• Melissa Kartini

#MyFirstTime: How I Secured My First Job

Updated: Aug 6, 2018

I remember the time I just finished my Degree. The first thing to do after completing my studies was to look for a suitable job in my field of study. So I started drawing up my resume. It was a simple resume with my personal particulars, my academic history, and my related skills. I remember my senior told me to include “I am willing to travel/transfer anywhere and am able to work under reasonable pressure with minimum supervision” since managers and companies always like to hire workers that have flexibility when it comes to relocating. As a fresh graduate, that was my magic sword to get the job that I applied for.

Besides that, I remember one of my lecturers told us that one of the most important things when it comes to preparing a resume is to make it look great by attaching a nice passport-sized photo. My lecturer said, “Make your photo look pretty. Put on some makeup, wear nice attire, and give a smile during the shoot.”

“I am sick of applicants who send me black and white ID photos with serious expressions like the ones on identity cards. Coloured photos are much better,” my lecturer added.

So there I was, ready to get my photo taken for my resume. I picked my favourite pink blouse with little white flower prints and put on light makeup. I wore dark brown eyeshadow to complement my light makeup, and pink lipstick. I also gave a smile to show off my sweet face.

“One, two, three.” Snap! My photo was taken.

Two weeks later, I received a call to attend the interview. I remember I had my white long-sleeved collared Weekenders blouse, black boot cut Giordano khakis, and black leather Hush Puppies loafers on. I also had my brown tote bag with the holder to keep my certificate inside.

I did not wait long for my name to be called. Before entering the room, I noticed the words “Quality Manager” were placed outside. I walked in, feeling nervous and a bit shaky. A man in his mid-40s was sitting in the room. He gave a smile when he saw me come in, and asked me to sit opposite him across his desk.

He introduced himself. He was the Quality Manager and was looking for a suitable candidate for the role of Quality Engineer. After the introduction, the interview session started. He asked me about myself, my studies, what did I love to do during my free time and a few other questions. I have always thought that interviews are strict and hard, but my first interview was actually quite easy. Later, he explained the job scope and description of the post I had applied for.

He read my resume and saw that I was “willing to transfer”. So he decided to ask me a question:

“What if we need to transfer you to a very remote area? Would that be okay?”

My brain said, “Yes.” My heart, on the other hand, said, “No, you will not survive. No entertainment, no yummy Burger King, no cinemas so that means you will never watch movies, no tennis courts so you have to give up tennis, no shopping malls so you will never get to go shopping and get great discounts!”

What a dilemma.

What should I answer him?
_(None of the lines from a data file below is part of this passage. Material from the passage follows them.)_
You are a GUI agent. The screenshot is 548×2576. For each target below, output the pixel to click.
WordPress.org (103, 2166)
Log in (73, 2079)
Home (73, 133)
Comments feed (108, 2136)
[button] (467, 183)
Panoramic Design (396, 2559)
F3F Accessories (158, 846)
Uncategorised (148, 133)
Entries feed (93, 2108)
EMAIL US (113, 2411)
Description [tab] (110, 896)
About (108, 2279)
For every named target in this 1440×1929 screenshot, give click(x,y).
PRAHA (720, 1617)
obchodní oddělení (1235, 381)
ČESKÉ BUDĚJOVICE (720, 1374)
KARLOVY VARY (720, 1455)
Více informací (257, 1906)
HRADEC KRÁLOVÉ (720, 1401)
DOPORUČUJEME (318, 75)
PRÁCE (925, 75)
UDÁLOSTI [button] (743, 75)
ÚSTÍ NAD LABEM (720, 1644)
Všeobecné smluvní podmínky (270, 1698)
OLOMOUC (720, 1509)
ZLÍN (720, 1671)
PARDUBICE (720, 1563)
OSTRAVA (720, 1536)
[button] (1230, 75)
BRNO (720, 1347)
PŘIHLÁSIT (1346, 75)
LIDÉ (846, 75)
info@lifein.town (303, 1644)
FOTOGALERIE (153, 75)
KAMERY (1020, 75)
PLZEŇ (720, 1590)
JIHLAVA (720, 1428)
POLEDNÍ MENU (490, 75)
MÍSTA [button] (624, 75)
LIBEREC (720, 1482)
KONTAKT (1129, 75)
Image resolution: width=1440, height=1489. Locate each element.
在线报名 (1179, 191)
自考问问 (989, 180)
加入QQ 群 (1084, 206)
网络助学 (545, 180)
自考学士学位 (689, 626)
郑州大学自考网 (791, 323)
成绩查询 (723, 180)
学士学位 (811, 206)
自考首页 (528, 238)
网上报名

Among all the questions during the interview, this one was the hardest for me to answer. Pause. I never imagined myself living in a remote area or far from the city. All these years, I am truly a city girl. But, what was important to me at that moment was to get a job.

I smiled and confidently said, “Yes, I am willing to transfer anywhere as long as I have a place to stay, food to eat and transportation to go to work. It is okay to live in a remote area if the job requires me to be there. And of course, if the place is safe.”

Huh, what a brilliant answer I gave at that time, just to ensure I could get the job. But deep in my heart, I was hurt by my own answer.

A week after the interview, I received a phone call from the Human Resource Department of the company saying that I passed the interview and got the job as Quality Engineer, and that I had to start work in a week.

Two weeks after working, I received my transfer letter. And let me tell you, they really sent me to a remote place. I had to endure 8 hours of driving with some bumpy and hilly roads thrown into the mix. There was nothing nice at that place except for its fresh and cheap seafood and good local people.

Two years later, I am glad I transferred back to town. And the reasons why I succeeded in my interview? The manager did tell me the reasons. First, among so many applicants, I was the only one who smiled in my ID photo, and he was impressed not by my looks, but by how much effort I put into looking nice. After all, I am not beautiful; I’m just a plain girl.

Second, because when he asked me if I was willing to transfer, he told me the answer that I gave him was simple but the best among so many applicants.

I never regretted being transferred from my hometown to someplace remote. In fact, I am grateful for the opportunity given. I learned a lot about life. Life is not always beautiful and perfect, but as long as you are happy and grateful, life will always be perfect and beautiful.

And that was how I secured my first job.